The effect of dextromethorphan on cardiac calcium and hERG channels in Timothy syndrome iPSC-derived cardiomyocytes.

(a-b) Representative traces of time-course calcium imaging in spontaneously contracting isogenic control (Ctrl, black) and Timothy syndrome (TS, red) cardiomyocytes. (c-d) Calcium transient frequency (c) and duration (d) analysis in TS cardiomyocytes during the 2-hr imaging (n=32). (e) Current-voltage relationship of Ba2+ recordings in Dxm-treated (n=12) and non-treated TS cardiomyocytes (n=13). (f) Representative traces of Ba2+ currents in isogenic control cardiomyocytes without treatment (Ctrl) or treated with dextromethorphan (+Dxm). (g) Voltage-dependent calcium channel inactivation was not altered by Dxm (n=10) in the isogenic control cardiomyocytes compared to non-treated cells (n=13). (h) Representative epi-fluorescent and phase-contrast images of TS cardiomyocytes without and with Dxm (+Dxm) from proximity ligation assay (PLA, SIGMAR1-CaV1.2, red, DAPI, blue). Scale bar, 10μm. (i) SIGMAR1-CaV1.2 PLA quantification in Dxm-treated (n=33) and non-treated TS cardiomyocytes (TS, n=32). (j) IKr current steady-state amplitudes were significantly reduced in TS cardiomyocytes (n=10) compared to isogenic control (n=10) at −10, 0 and 10 mV steps from −40mV hold. (k) IKr tail currents were significantly reduced in TS cardiomyocytes (n=10) compared to isogenic control (n=10) at −10, 0, 10 and 20 mV steps. (l) Representative traces of IKr currents (E-4031-sensitive) in isogenic Ctrl cardiomyocytes (black) and TS cardiomyocytes treated with Dxm (purple), Dxm & NE-100 (green) or without treatment (red, TS). The IKr traces are shown in Figure 2h. (m) There was no significant difference in IKr current (tail) between Dxm-treated (n=9) and non-treated TS cardiomyocytes (n=10) while Dxm & NE-100 (n=10) significantly reduced tail currents compared to Dxm at 10, 20, 30, 40 and 50 mV steps and also to non-treated TS at 20mV step from −40mV hold. All data are mean ± s.d. The treatment of Dxm or NE-100 for all experiments was 5μM, 2hrs. One-way ANOVA with Tukey’s multiple comparisons was used for c, d between the time points to before and used for m at each voltage step. Unpaired two-tailed Student’s t-test were used for g, i between the groups and used for e, j, k at each voltage step. * P<0.05, n.s., no significant. The samples were from at least two independent differentiations.

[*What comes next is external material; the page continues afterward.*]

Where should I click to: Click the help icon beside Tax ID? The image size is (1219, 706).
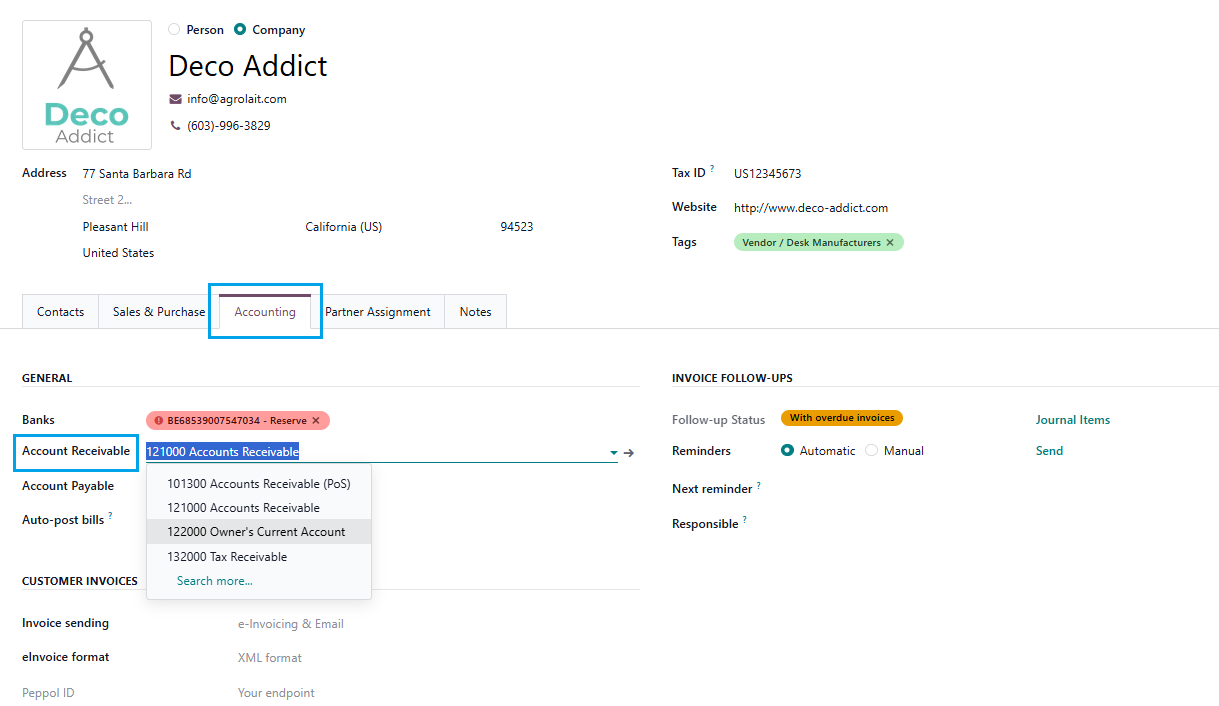(x=712, y=170)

The effect of dextromethorphan on potassium channels in human cardiomyocytes derived from isogenic control iPSCs.

(a) Representative traces of IKr current (E-4031-sensitive) in isogenic control (Ctrl) cardiomyocytes treated with Dxm (5μM, 2hr) or without treatment. (b-c) IKr current amplitude (b) and tail IKr current (c) were not significantly changed by Dxm in the isogenic Ctrl cardiomyocytes (n=10/group). (d) Schematic representation of confocal imaging for proximity ligation assay (PLA, SIGMAR1-hERG, red) in human iPSC-derived cardiomyocytes. (e) Representative confocal fluorescent images of TS cardiomyocytes used for PLA (SIGMAR1-hERG, red) and DAPI (blue) staining. Dxm treatment (+Dxm, 5μM, 2hr) was conducted to examine the effect of Dxm on PLA signals in TS cardiomyocytes. #3 images are used in Figure 2j. Scale bar, 10μm. (f) Representative epi-fluorescent and phase-contrast images of isogenic Ctrl cardiomyocytes used for PLA (red, SIGMAR1-hERG) and DAPI (blue) staining. Dxm treatment (+Dxm, 5μM, 2hr) was conducted to examine the effect of Dxm on PLA signals in the cardiomyocytes. Scale bar, 10μm. (g) Quantification of PLA signal number of SIGMAR1-hERG in Dxm-treated (n=21) and non-treated (n=21) isogenic Ctrl cardiomyocytes. (h) Representative traces of IKs current (Chromanol 293B-sensitive) in isogenic control (Ctrl) cardiomyocytes treated with Dxm or without treatment. (i) IKs current amplitude analysis in the isogenic Ctrl cardiomyocytes with Dxm (5μM, 2hr, n=9) or without treatment (n=10). (j) Representative epi-fluorescent and phase-contrast images of isogenic Ctrl cardiomyocytes used for PLA (red, SIGMAR1-KV7.1) and DAPI (blue) staining. Dxm treatment (+Dxm, 5μM, 2hr) was conducted to examine the effect of Dxm on PLA signals in the cardiomyocytes. Scale bar, 10μm. (k) Quantification of PLA signal number of SIGMAR1-KV7.1 in Dxm-treated (n=40) and non-treated (n=44) isogenic Ctrl cardiomyocytes. All data are mean ± s.d. Unpaired two-tailed Student t-test was used for g,k between the groups, and for b,c,i at each voltage step. * P<0.05. n.s., not significant. The cell samples were from at least two independent differentiations.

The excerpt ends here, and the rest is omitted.